Dependency over time

When modelling time series, usage of so-called lags or offsets is crucial. To illustrate why let’s take a closer look at a furnace melting metals. The evolution of the levels of silicon and sulfur in the final product throughout time is measured. In the graph below, both series do not seem to exhibit a strong correlation. However, by offsetting the levels of sulfur by 15 steps, both series suddenly become visibly correlated.



This is also something people should be familiar with when reacting to changes in real life. These changes typically do not show up right away, but with some delay - you will turn the heat up when you find your apartment to be colder, not reacting to the actual outside temperature, but to the one from an hour or two before. This also has consequences for time series modelling, because it once again demonstrates that correct feature engineering matters. Whether you should use a predictor from time t, or t-100, how far back in time you should go, and other related questions are not trivial to solve.

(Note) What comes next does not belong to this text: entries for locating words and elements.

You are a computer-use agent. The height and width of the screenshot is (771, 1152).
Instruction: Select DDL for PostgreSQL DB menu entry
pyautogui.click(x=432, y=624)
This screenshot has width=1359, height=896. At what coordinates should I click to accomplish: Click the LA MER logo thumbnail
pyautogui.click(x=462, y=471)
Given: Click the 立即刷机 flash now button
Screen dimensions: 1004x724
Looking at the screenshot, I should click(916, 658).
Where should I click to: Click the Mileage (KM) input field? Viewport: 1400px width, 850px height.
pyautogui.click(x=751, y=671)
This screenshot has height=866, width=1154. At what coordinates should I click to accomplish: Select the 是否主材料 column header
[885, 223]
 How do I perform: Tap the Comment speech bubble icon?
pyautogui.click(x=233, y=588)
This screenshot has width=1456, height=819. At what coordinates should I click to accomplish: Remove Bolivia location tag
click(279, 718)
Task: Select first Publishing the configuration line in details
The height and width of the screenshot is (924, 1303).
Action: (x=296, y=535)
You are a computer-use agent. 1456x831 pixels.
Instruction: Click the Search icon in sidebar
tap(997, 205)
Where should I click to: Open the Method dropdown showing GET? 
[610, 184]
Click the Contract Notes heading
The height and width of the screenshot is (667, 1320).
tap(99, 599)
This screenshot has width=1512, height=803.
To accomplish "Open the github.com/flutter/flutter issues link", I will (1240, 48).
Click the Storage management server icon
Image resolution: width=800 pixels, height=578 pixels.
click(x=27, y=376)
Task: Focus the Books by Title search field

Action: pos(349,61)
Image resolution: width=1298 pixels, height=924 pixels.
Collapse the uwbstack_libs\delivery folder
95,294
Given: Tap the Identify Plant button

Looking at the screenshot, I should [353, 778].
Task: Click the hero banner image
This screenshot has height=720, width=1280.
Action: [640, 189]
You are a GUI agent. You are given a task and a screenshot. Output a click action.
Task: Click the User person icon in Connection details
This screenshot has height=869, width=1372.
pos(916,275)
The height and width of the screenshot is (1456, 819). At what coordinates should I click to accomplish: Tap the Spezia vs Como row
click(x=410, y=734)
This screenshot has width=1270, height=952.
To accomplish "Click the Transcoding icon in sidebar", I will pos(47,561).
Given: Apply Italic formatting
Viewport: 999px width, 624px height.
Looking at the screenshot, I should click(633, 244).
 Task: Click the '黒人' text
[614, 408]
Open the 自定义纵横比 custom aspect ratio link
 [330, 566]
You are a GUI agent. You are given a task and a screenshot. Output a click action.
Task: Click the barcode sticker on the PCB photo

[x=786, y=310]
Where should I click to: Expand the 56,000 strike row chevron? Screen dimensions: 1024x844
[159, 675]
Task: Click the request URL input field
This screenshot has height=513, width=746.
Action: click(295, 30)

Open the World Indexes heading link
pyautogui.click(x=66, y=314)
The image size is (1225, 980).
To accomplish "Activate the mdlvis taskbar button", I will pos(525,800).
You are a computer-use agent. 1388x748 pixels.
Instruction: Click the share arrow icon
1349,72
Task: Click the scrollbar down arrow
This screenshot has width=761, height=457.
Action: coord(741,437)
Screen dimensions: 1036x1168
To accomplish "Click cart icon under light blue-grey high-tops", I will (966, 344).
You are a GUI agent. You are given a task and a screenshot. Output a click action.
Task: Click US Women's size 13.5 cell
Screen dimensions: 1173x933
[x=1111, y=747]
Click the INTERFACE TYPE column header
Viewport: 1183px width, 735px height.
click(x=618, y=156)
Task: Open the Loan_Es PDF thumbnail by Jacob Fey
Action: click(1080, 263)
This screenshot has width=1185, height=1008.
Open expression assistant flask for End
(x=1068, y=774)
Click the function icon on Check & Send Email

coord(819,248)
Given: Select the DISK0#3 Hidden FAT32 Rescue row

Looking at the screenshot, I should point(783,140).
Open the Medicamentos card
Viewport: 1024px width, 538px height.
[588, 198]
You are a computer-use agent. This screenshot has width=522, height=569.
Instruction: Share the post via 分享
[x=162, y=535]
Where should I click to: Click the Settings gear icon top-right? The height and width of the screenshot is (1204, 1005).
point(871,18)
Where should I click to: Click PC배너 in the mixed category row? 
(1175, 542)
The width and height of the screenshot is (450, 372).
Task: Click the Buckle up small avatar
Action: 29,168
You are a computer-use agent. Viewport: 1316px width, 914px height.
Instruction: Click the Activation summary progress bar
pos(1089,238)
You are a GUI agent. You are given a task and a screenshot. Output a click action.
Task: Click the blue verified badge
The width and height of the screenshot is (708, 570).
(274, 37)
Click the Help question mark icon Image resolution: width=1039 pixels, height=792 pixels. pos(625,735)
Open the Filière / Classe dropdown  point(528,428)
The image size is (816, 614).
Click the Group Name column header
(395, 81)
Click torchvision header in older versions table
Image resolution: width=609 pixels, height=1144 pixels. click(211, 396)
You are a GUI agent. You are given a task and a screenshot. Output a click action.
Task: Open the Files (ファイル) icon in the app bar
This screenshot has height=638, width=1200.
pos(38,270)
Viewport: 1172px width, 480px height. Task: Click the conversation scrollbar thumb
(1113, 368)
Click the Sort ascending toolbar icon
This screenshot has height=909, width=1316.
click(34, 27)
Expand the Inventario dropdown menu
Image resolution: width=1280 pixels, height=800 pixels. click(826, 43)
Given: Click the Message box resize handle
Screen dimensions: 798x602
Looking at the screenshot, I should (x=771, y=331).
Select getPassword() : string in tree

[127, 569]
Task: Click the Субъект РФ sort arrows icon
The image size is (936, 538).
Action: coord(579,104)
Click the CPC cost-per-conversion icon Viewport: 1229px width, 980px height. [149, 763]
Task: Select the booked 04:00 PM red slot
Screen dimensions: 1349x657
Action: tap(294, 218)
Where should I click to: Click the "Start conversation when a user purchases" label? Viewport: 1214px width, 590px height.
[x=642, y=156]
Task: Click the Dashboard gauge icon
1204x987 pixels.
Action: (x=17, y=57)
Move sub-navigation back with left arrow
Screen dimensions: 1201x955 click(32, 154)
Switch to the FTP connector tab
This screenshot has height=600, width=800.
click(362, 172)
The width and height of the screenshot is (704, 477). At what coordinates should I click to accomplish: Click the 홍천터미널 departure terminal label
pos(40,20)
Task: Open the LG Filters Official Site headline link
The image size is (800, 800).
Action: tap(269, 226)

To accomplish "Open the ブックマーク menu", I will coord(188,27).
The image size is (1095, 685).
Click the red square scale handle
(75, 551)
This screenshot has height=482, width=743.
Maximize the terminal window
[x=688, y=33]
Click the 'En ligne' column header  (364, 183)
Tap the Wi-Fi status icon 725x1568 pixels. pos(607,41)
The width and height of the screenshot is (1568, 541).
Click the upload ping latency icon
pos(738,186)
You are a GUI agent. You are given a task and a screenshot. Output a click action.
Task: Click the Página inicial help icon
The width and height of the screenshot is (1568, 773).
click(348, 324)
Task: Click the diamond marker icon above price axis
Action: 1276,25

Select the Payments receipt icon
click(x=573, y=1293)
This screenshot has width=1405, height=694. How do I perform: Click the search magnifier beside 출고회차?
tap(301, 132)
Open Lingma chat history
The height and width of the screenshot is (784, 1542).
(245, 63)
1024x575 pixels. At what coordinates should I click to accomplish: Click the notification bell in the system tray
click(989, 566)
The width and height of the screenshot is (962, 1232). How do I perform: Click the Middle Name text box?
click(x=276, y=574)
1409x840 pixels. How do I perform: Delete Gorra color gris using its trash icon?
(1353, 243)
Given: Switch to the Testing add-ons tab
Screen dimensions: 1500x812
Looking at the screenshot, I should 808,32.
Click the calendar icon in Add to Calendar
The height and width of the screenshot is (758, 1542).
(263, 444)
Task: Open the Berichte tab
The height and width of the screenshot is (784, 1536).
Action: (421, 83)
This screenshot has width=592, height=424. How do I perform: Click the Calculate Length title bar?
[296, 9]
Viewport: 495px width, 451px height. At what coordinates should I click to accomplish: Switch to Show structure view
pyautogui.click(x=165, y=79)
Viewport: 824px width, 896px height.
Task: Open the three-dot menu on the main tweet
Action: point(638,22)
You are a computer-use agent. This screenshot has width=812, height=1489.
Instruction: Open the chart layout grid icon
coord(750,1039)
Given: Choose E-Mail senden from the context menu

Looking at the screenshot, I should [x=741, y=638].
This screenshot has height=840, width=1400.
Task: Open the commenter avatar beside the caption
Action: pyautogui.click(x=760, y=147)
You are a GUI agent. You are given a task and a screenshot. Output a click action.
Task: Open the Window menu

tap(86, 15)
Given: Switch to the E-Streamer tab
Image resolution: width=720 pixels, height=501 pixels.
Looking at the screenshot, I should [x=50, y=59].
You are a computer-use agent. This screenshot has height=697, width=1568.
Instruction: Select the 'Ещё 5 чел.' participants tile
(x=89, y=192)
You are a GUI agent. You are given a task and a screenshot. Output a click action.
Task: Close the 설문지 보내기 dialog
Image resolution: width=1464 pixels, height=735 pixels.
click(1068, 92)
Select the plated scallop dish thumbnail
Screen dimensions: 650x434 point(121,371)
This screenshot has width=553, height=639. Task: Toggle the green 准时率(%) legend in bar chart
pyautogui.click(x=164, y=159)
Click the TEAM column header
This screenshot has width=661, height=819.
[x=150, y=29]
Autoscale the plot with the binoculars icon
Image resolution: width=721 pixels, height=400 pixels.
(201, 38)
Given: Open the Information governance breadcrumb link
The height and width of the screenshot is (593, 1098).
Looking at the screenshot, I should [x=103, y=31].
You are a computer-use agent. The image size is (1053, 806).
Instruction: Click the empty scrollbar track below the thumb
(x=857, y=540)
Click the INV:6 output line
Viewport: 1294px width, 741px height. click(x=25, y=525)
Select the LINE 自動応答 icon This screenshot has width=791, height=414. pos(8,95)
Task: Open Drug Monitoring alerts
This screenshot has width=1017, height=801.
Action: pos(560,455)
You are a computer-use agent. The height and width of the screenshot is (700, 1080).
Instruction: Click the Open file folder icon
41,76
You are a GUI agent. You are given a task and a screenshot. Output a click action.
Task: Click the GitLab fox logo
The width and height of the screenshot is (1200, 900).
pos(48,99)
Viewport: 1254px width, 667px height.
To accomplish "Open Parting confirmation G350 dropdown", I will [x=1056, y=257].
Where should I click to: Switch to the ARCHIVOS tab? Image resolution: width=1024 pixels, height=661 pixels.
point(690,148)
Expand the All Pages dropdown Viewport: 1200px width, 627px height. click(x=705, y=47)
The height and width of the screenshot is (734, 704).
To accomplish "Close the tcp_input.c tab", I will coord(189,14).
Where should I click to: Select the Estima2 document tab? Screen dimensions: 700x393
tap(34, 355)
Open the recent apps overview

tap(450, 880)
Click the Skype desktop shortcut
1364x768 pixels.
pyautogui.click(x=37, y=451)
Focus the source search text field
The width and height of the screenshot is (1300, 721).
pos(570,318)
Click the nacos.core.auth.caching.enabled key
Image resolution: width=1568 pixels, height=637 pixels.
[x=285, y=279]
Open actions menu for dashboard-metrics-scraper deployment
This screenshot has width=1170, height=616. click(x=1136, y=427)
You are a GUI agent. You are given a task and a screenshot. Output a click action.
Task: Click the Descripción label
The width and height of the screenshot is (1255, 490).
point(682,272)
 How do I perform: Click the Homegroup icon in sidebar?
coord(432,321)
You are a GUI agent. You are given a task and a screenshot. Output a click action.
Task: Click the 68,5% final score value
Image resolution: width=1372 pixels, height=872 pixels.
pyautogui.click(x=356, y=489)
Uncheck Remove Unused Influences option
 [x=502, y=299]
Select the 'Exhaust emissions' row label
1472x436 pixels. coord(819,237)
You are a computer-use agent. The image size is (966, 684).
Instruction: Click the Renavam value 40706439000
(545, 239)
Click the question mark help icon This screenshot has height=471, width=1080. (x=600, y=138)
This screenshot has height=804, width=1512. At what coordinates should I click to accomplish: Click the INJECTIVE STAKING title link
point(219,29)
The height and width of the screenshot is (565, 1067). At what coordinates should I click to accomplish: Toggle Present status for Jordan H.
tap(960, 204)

Time to which the forecast applies

Imagine trying to forecast how many cars will be moving into the city an hour from now. At 3:00, the model cars(t)=cars(t-1) would probably produce decent results. There is no reason to believe that the number of moving cars will change suddenly between both times. However, would you use this model at 16:00 to forecast the situation at 17:00? Probably not. The variance is a lot higher during these times. Suddenly other factors come into play, such as the weather. While certain predictors – such as rain – might not be helpful at night, they might be crucial during daytime. Both situations technically consider the same time span, a prediction for one hour ahead, the required model complexity differs a lot.

The graph below shows the production of a typical solar farm during one day. Imagine you wanted to forecast this production. To forecast the production at 3:00, the model production(t)=0 probably produces good results; the sun simply does not shine at night. Even so, this model would obviously fail to accurately forecast production at 12:00. Once again, the required model complexity differs a lot, depending on the time for which you want to forecast.


In general, a proper understanding of the ‘situation’ that occurs when forecasting (when and what needs to be forecasted as well as the data availability at the time of forecasting) might drastically improve accuracy, since no complexity is wasted where it is not needed and additional complexity can be provided where it is needed.